» **Tasks and exercises**
**a)** Copy the class-gift post between "When I was about" and "a unanimous gift.", inclusive, swapping "gift" for "donation".
**b)** In the class-gift post, which state did the writer move to while still carrying the bill?
* BEGIN Extract to read *
Hail Kentucky, Alma Mater! Loyal sons and daughters sing

When I was about to graduate from UK, I was approached by the UK Student Development Council (I forget how, either someone talked to me or they sent me a letter) in the hopes that I would contribute to the class of 2002’s gift to the university. They wanted to get each and every last graduate’s money, to make it a unanimous gift.

At the time, I thought it was a great idea, and a nice gesture. I still do, but I think the timing was horribly horribly bad. Why hit people up who are about to graduate or who have already graduated? These people have no money :>

I certainly didn’t, anyway; so they wrote my name down and offered to bill me later. When I received the bill, I tucked it in a drawer and then carried it with me to Georgia when I moved. They sent another notice at some point last year.

I believe I finally did send them the $20, but I’m not positive.
* END Extract to read *
* BEGIN Provided material *
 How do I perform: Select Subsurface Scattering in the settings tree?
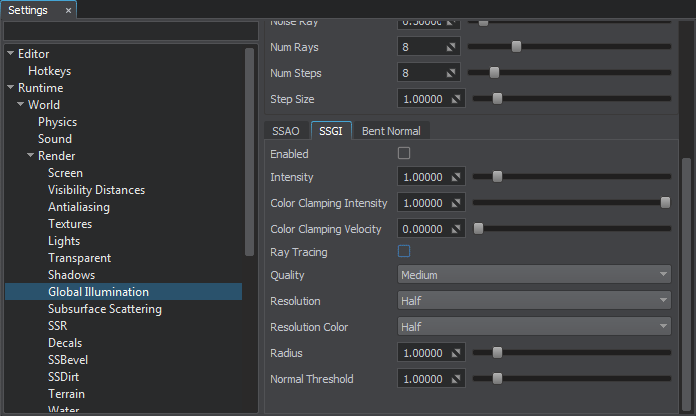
* END Provided material *
» **Responses to the exercise**
**a)**
When I was about to graduate from UK, I was approached by the UK Student Development Council (I forget how, either someone talked to me or they sent me a letter) in the hopes that I would contribute to the class of 2002’s donation to the university. They wanted to get each and every last graduate’s money, to make it a unanimous donation.

**b)** Georgia.